Problem details.
Output the full listing below exactly; the images stay out.

■ ■ ■ ■ ■ ■ ■

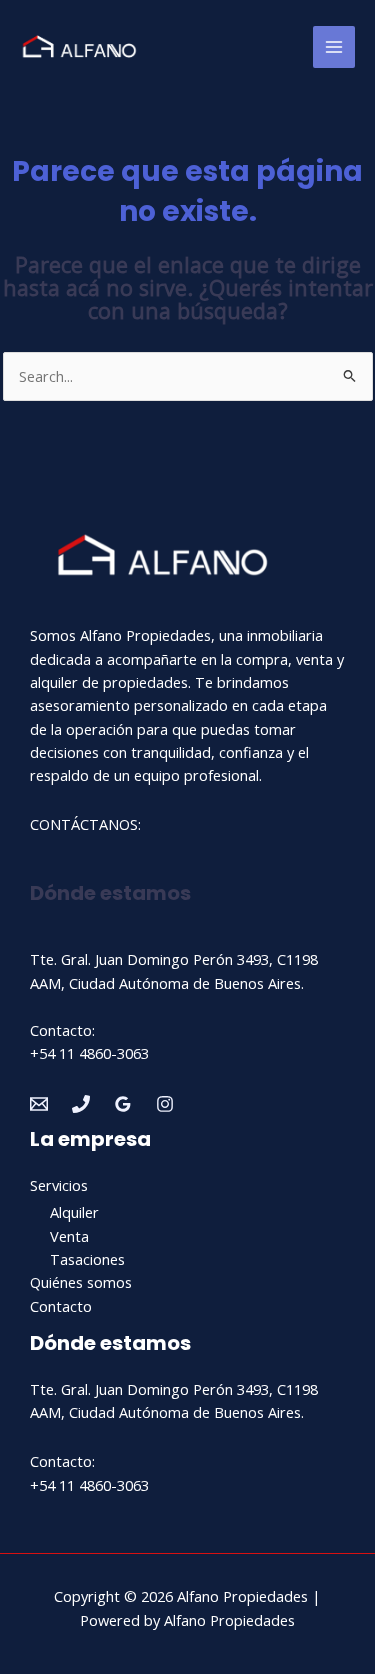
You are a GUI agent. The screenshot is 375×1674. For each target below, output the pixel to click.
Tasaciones (87, 1259)
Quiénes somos (81, 1282)
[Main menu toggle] (334, 47)
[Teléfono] (81, 1104)
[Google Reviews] (123, 1104)
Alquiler (74, 1212)
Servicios (59, 1185)
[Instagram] (165, 1104)
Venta (69, 1236)
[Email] (39, 1104)
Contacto (61, 1306)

■ ■ ■ ■ ■ ■ ■

Expected answer.
You are a GUI agent. The screenshot is 375×1674. For each target below, output the pixel to click.
Tasaciones (87, 1259)
Quiénes somos (81, 1282)
[Main menu toggle] (334, 47)
[Teléfono] (81, 1104)
[Google Reviews] (123, 1104)
Alquiler (74, 1212)
Servicios (59, 1185)
[Instagram] (165, 1104)
Venta (69, 1236)
[Email] (39, 1104)
Contacto (61, 1306)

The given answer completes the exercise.